Input rows ▸
------------------------------------------------------------------------
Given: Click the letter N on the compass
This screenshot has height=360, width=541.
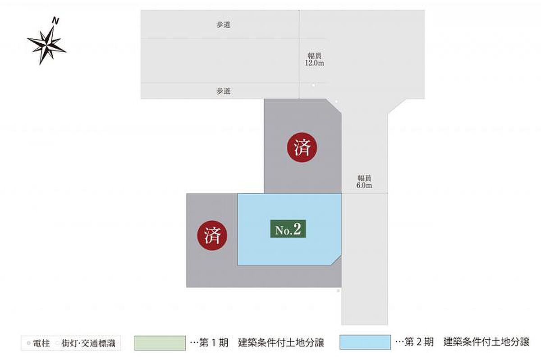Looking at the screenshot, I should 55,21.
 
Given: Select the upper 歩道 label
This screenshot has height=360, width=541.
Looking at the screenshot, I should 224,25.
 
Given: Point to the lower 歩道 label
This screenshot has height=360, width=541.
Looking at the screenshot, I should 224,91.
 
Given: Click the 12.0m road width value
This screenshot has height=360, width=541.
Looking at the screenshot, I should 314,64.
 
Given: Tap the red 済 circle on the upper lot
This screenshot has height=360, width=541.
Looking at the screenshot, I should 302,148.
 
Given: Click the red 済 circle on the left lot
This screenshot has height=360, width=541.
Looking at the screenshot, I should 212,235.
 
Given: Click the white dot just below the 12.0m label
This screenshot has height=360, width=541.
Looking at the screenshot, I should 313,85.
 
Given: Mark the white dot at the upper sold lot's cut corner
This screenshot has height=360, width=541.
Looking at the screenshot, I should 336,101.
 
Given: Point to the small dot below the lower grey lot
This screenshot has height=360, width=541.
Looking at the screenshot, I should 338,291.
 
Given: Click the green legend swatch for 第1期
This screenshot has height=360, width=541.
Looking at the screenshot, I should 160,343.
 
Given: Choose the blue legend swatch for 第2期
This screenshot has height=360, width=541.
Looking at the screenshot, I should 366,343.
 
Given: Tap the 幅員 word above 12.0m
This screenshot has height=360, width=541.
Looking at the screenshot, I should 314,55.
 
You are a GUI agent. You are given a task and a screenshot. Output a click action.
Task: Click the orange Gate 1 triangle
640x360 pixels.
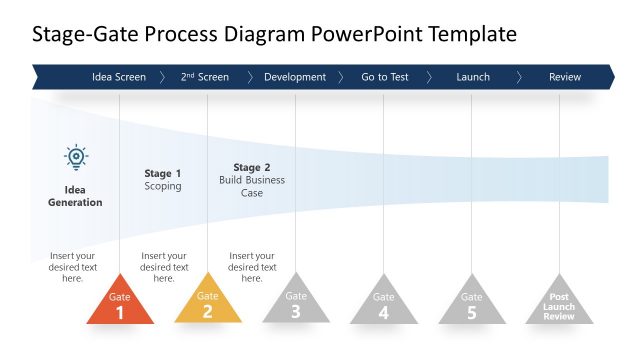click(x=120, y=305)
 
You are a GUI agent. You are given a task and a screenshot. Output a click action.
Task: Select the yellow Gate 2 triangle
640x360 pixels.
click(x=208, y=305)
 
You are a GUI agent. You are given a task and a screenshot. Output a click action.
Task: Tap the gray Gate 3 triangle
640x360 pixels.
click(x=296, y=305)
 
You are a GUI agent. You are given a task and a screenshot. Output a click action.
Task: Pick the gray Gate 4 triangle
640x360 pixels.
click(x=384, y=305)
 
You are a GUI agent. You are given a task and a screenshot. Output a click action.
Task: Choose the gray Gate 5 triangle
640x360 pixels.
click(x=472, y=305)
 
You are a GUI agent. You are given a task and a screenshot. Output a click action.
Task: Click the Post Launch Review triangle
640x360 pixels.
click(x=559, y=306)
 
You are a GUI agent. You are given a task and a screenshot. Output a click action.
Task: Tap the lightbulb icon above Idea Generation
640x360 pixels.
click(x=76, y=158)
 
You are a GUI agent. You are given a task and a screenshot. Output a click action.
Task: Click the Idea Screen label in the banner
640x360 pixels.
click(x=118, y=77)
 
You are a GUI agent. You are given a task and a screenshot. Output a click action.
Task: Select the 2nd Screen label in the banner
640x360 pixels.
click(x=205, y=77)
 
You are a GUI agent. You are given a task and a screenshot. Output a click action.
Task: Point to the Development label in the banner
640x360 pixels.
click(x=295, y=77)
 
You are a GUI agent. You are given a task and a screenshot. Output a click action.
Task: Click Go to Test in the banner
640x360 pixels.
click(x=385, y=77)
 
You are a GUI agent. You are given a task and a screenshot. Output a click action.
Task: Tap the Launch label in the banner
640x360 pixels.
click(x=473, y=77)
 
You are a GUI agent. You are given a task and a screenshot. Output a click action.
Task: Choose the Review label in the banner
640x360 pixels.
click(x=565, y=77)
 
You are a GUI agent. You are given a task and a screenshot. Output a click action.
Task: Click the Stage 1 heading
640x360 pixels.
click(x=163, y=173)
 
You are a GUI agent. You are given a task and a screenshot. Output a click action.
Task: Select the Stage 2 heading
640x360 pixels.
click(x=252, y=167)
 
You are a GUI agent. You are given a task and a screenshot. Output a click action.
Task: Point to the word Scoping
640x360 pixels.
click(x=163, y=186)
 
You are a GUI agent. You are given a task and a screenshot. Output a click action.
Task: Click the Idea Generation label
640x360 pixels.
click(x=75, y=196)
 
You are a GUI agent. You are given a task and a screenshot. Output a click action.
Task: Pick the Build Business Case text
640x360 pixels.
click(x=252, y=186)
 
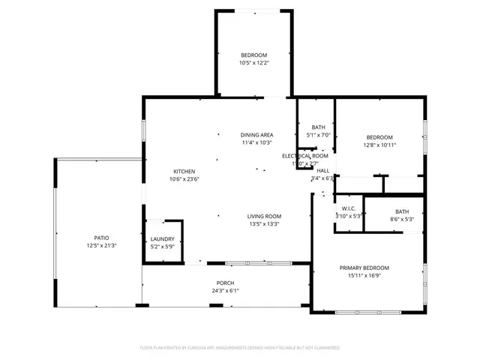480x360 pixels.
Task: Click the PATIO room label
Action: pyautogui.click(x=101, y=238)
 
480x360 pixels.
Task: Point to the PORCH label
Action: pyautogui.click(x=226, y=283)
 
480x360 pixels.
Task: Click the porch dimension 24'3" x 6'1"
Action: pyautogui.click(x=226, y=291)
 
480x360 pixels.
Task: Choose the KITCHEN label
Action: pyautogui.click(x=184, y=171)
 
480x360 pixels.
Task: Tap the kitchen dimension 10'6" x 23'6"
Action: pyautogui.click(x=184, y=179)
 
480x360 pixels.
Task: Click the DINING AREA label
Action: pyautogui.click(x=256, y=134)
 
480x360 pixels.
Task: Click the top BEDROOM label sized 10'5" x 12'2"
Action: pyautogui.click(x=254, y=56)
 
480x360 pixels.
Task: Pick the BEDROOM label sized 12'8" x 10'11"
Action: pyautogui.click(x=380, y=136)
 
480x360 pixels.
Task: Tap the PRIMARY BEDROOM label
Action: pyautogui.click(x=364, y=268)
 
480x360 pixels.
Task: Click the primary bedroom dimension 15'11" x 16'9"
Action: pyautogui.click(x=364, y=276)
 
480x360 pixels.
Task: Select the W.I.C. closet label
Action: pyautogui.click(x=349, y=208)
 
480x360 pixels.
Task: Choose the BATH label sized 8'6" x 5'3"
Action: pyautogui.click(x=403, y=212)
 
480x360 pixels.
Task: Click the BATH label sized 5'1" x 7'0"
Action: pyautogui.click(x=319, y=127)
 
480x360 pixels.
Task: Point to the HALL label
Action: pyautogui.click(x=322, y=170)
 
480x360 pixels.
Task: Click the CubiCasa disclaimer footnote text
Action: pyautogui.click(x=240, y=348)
------------------------------------------------------------------------
Exercise objective ▸ From the rows above, pull out each line that contains the word "BATH" and copy those lines unchanged.

Result for this task ▸
Task: Choose the BATH label sized 8'6" x 5'3"
Task: Click the BATH label sized 5'1" x 7'0"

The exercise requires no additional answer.